## [文書の抜粋]
------------------------------------
CIA文書の本文では、ウォーレン委員会の調査結果を批判する書籍や記事が相次ぎ、ジョンソン大統領の関与をほのめかす見方まで出ていることに懸念を示す。そのうえで文書の狙いを次のように記す。
「陰謀論はしばしば我々の組織<=CIA>に疑いを投げかけてきた。たとえば、<ケネディ狙撃犯とされる>リー・ハーヴェイ・オズワルドが我々のために働いたという虚偽の主張によってである。本文書の目的は、陰謀論者の主張に反撃し、その信用を貶める素材を提供し、そのような主張が他国に広まるのを阻止することである」
それまで日常会話で使われることのなかった「陰謀論」「陰謀論者」という言葉が登場している。「その信用を貶める」という語から、CIAがこれらの言葉に最初から悪いイメージを植えつけようとしたことがわかる。
CIA文書は続けて、具体的なプロパガンダ手法を指南する。「CIAに親しい人々に相手の主張を攻撃させる」「目撃者の証言は信用できないと主張する」「憶測は無責任だと主張する」「金銭的利益から陰謀論を広めていると非難する」などである。
CIAと一部ジャーナリストの癒着を物語る、次のような生々しい記述もある。「広報問題について、<判読不明>や親しいエリート接触者(とくに政治家と編集者)と協議すること」「プロパガンダ人脈を活用し、批判者の攻撃<を無効とし>反論すること。書評と特集記事はこの目的にとくにふさわしい」
------------------------------------
## [作業の指示]
陰謀論をめぐるCIA文書の抜粋を、全文そのまま再掲せよ。 一覧は、抜粋とは別の出典から取ったものだ。

## [提供データ]
------------------------------------
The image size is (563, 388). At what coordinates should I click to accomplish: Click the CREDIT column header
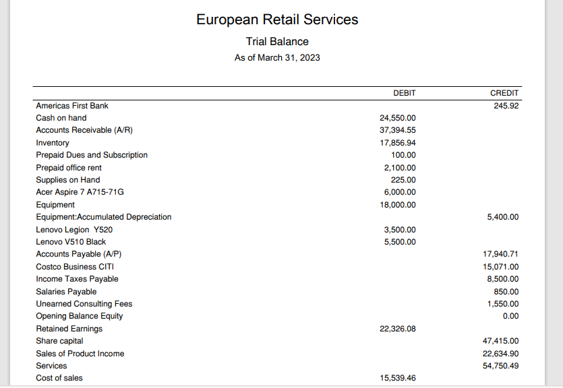504,93
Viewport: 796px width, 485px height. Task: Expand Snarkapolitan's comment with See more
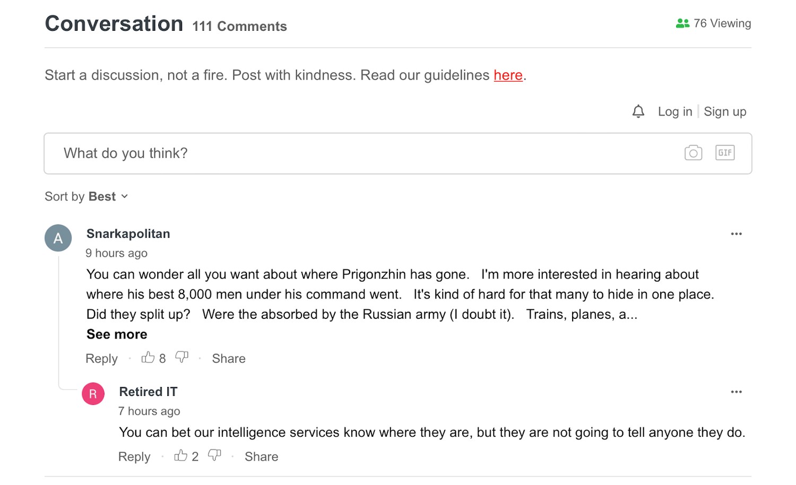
------------------------------------
## [完成した課題]
CIA文書の本文では、ウォーレン委員会の調査結果を批判する書籍や記事が相次ぎ、ジョンソン大統領の関与をほのめかす見方まで出ていることに懸念を示す。そのうえで文書の狙いを次のように記す。
「陰謀論はしばしば我々の組織<=CIA>に疑いを投げかけてきた。たとえば、<ケネディ狙撃犯とされる>リー・ハーヴェイ・オズワルドが我々のために働いたという虚偽の主張によってである。本文書の目的は、陰謀論者の主張に反撃し、その信用を貶める素材を提供し、そのような主張が他国に広まるのを阻止することである」
それまで日常会話で使われることのなかった「陰謀論」「陰謀論者」という言葉が登場している。「その信用を貶める」という語から、CIAがこれらの言葉に最初から悪いイメージを植えつけようとしたことがわかる。
CIA文書は続けて、具体的なプロパガンダ手法を指南する。「CIAに親しい人々に相手の主張を攻撃させる」「目撃者の証言は信用できないと主張する」「憶測は無責任だと主張する」「金銭的利益から陰謀論を広めていると非難する」などである。
CIAと一部ジャーナリストの癒着を物語る、次のような生々しい記述もある。「広報問題について、<判読不明>や親しいエリート接触者(とくに政治家と編集者)と協議すること」「プロパガンダ人脈を活用し、批判者の攻撃<を無効とし>反論すること。書評と特集記事はこの目的にとくにふさわしい」